02 - Heat a large skillet over medium-high heat. Sear the beef on all sides until browned, approximately 3–4 minutes per side. Transfer the seared beef to the slow cooker.
03 - In the same skillet, add the onion, carrots, and celery. Sauté for 4–5 minutes until softened. Add the garlic and cook for 1 minute until fragrant.
04 - Stir in the tomato paste and cook for 1 minute to deepen the flavor. Pour in the red wine, scraping up the browned bits from the bottom of the pan. Simmer for 2 minutes to reduce slightly.
05 - Transfer the vegetable mixture to the slow cooker with the beef. Add the crushed tomatoes, beef broth, oregano, thyme, bay leaves, and red pepper flakes. Stir thoroughly to combine all ingredients.

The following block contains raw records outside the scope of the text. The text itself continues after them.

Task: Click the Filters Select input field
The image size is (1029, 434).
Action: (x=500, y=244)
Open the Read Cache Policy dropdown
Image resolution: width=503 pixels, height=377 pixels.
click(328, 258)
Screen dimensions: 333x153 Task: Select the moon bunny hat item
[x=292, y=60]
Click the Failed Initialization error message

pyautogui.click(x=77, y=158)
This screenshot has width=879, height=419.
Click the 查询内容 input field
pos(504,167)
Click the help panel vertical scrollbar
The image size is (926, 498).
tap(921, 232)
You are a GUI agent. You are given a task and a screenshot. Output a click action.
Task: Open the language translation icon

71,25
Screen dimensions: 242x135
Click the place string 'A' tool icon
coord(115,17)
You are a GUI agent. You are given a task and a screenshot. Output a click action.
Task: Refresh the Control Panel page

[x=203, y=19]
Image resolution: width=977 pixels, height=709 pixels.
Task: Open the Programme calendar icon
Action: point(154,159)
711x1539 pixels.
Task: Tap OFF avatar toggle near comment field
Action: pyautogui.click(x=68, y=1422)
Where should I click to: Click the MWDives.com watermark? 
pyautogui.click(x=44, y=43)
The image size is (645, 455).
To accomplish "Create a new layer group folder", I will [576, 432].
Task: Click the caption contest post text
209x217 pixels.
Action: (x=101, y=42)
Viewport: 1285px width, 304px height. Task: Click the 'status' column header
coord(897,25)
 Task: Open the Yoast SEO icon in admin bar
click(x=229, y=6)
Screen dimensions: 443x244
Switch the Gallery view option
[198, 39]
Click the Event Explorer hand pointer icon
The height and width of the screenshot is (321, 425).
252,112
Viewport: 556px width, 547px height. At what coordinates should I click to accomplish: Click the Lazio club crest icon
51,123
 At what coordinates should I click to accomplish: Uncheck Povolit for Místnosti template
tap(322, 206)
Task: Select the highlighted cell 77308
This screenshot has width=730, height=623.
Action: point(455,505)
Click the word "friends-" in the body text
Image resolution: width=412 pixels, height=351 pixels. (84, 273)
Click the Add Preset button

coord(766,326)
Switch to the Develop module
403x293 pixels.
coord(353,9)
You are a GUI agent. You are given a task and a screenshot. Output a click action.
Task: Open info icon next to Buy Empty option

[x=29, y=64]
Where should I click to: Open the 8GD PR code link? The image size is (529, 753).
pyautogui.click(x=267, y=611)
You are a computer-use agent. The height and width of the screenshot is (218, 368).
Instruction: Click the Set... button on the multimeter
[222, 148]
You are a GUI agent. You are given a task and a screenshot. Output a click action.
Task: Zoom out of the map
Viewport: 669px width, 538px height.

06 - Cover and cook on low setting for 8 hours, or on high for 4–5 hours, until the beef is fall-apart tender and shreds easily.
07 - Remove and discard the bay leaves. Using two forks, shred the beef directly in the sauce and stir to incorporate. Taste and adjust seasoning with additional salt and pepper if needed.
08 - Cook the pappardelle according to package instructions until al dente. Drain the pasta, reserving a small amount of cooking water. Toss the pasta with a ladle of the ragu sauce to coat.
09 - Plate the pasta topped generously with the beef ragu. Garnish with freshly chopped Italian parsley and grated Parmesan cheese.